I use MetaImage files (mhd) a lot and sometimes need the path of the data file. Usually, I have the file loaded via SimpleITK already. Thus, is there a way to retrieve the name of the data file from the python interface somehow?

>>> import SimpleITK as sitk
>>> img = sitk.ReadImage('myimage.mhd')
>>> img.????()
'myimage.zraw'

It would be easy if the file would be named always filename.raw but sometimes I have compressed files too…

Hello @reox,

This is not built into SimpleITK. You can trivially add it via the metadata dictionary, see code below for SimpleITK<2.1 and SimpleITK>=2.1 which will be out shortly and supports more Pythonic access:

import SimpleITK as sitk
from pathlib import Path

def sitk_read_image(file_name):
  image = sitk.ReadImage(file_name)
  image.SetMetaData('file_path', str(Path(file_name).absolute()))
  return image
  
file_name = 'training_001_ct.mha'
image = sitk_read_image(file_name)
print(image.GetMetaData('file_path'))

Upcoming more Pythonic version:

import SimpleITK as sitk
from pathlib import Path

def sitk_read_image(file_name):
  image = sitk.ReadImage(file_name)
  image['file_path'] = str(Path(file_name).absolute())
  return image

file_name = 'training_001_ct.mha'
image = sitk_read_image(file_name)
print(image['file_path'])
2 Likes

That means there is also no access to the data file? But the SetMetaData sounds good, I can simply write a wrapper for ReadImage, just like in your example, and read the .mhd textfile on my own to extract the path.

Thanks a lot!

Note that the metaimage format allows using many data files and there are other fields in the header that are essential for interpreting the data file (offset, compression method, etc), so just storing one data file name will not be sufficient for reliably accessing the data. It is better to let ITK take care of interpreting the header and reading and decoding the data files.

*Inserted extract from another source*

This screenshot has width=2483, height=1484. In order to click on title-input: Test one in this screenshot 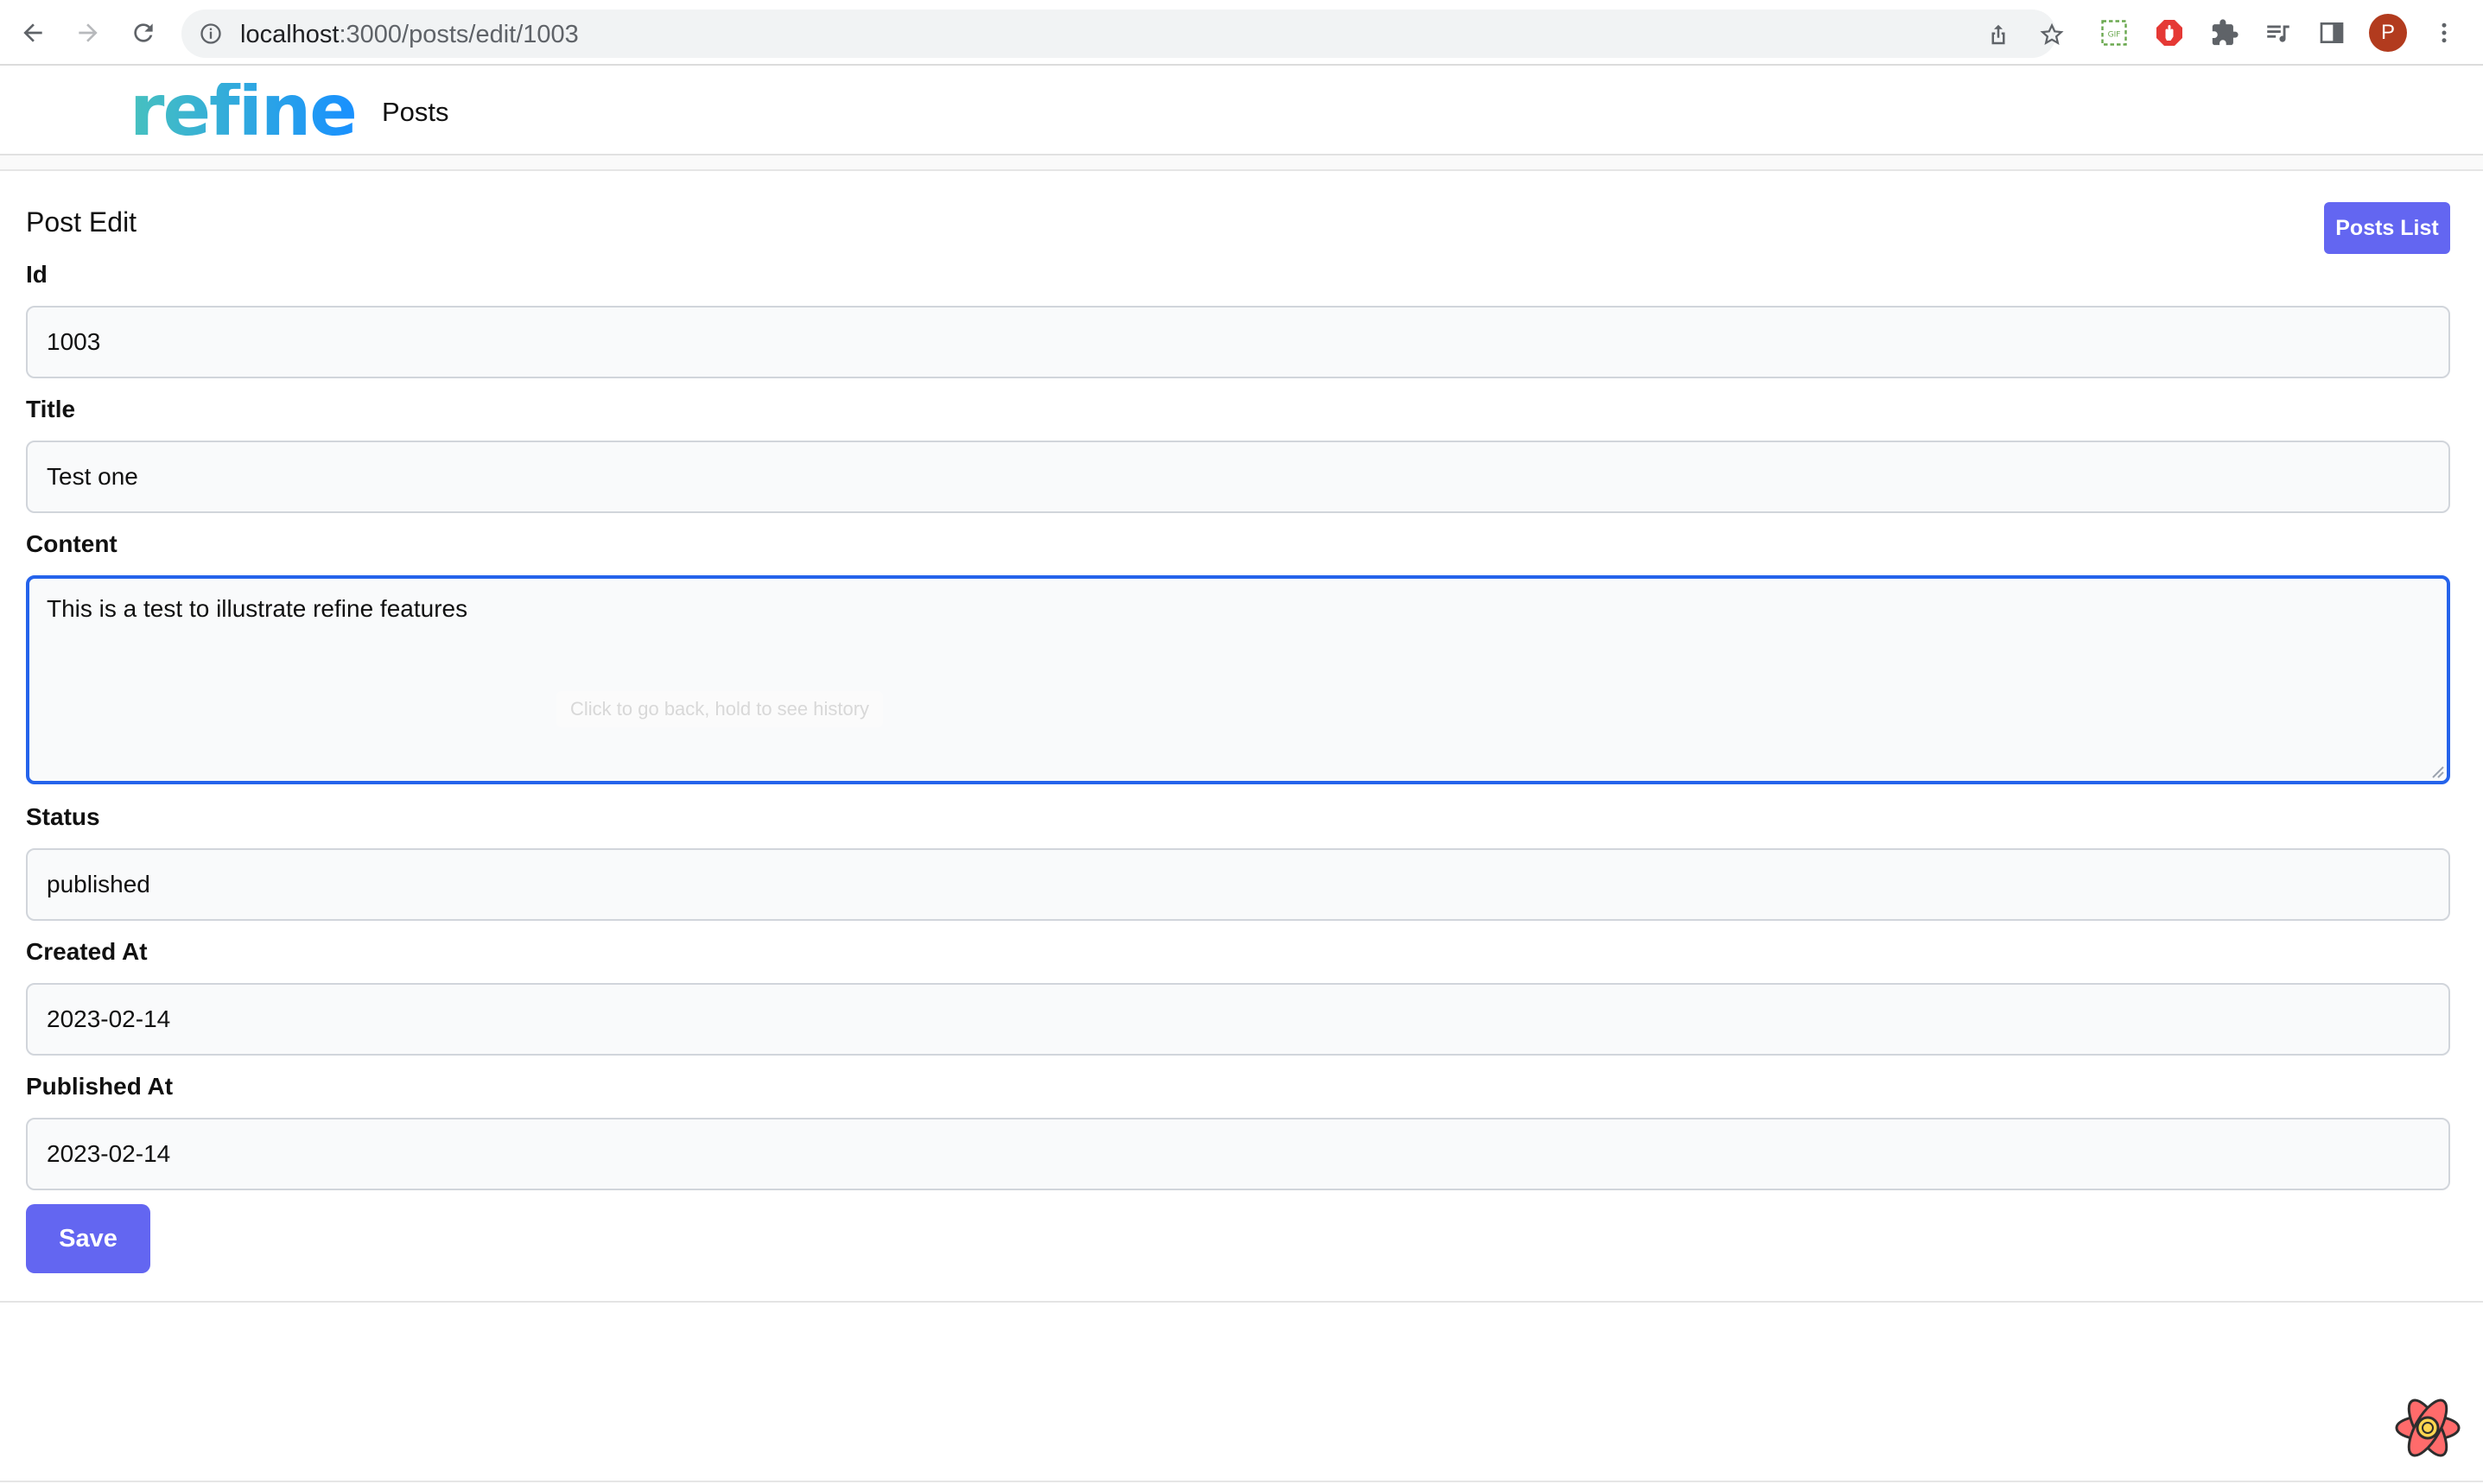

Metaimage is not a very good file format by the way. It does not have standard way to specify axis types (so you cannot tell if you have a 2D color image or a 3-slice volume; or robustly store time sequence or tensor data), there is ambiguity in interpretation of axis directions, it is unnecessarily complex (allowing using many data files), and does not support measurement frames. I would recommend using nrrd file format instead, which is very similar but does not have any of these limitations. Nifti format is popular, too, but it has many issues.

I agree, Metaimage is not the best format. However, it is used a lot at our institute and we have TB of data in that format… It has simply developed over time. But fortunately, our data is in 99.5% CT volume data, which makes things a bit easier :slight_smile:

I wont use the data file name for reading purposes but only for managing files. That is the reason why I want it in addition to the Image class.

right now, I have this piece of code:

def sitk_read_image(path):
    img = sitk.ReadImage(path)
    img.SetMetaData('file_path', os.path.abspath(path))
    _, ext = os.path.splitext(path)
    if ext in ['.mhd', ]:
        with open(path, 'r') as fp:
            for line in fp.read().splitlines():
                if line.startswith('ElementDataFile'):
                    img.SetMetaData('data_path',
                                    os.path.join(os.path.dirname(path), line.split('=', 1)[1].strip()))
                    break
    return img

Which is a bit ugly but works for my purposes.
With this I can for example get the size on disk of the file:

>>> os.path.getsize(x.GetMetaData('data_path'))
744065076

But to avoid the XY problem, maybe I should have asked in the first place: Is there a way in SITK to retrieve the size on disk for metaimage files?

Hello @reox,

No, SimpleITK does not have a way of retrieving the file size on disk.

One last word of caution, there is a reason why most file formats do not contain the file name or file path as part of the header/internal information, you can readily change the path or file name without the “file” being aware of this making that internal information wrong. We want our IO to be oblivious to file names as these are just one way for humans to specify what data they want to work with and is not inherently part of the data. Think patient name in database of patients as another way to specify which “files” you want to display/process.

yes, that is clear.
To not fall into this trap accidentally, I’ll put the on-disk file size as metadata and not the path.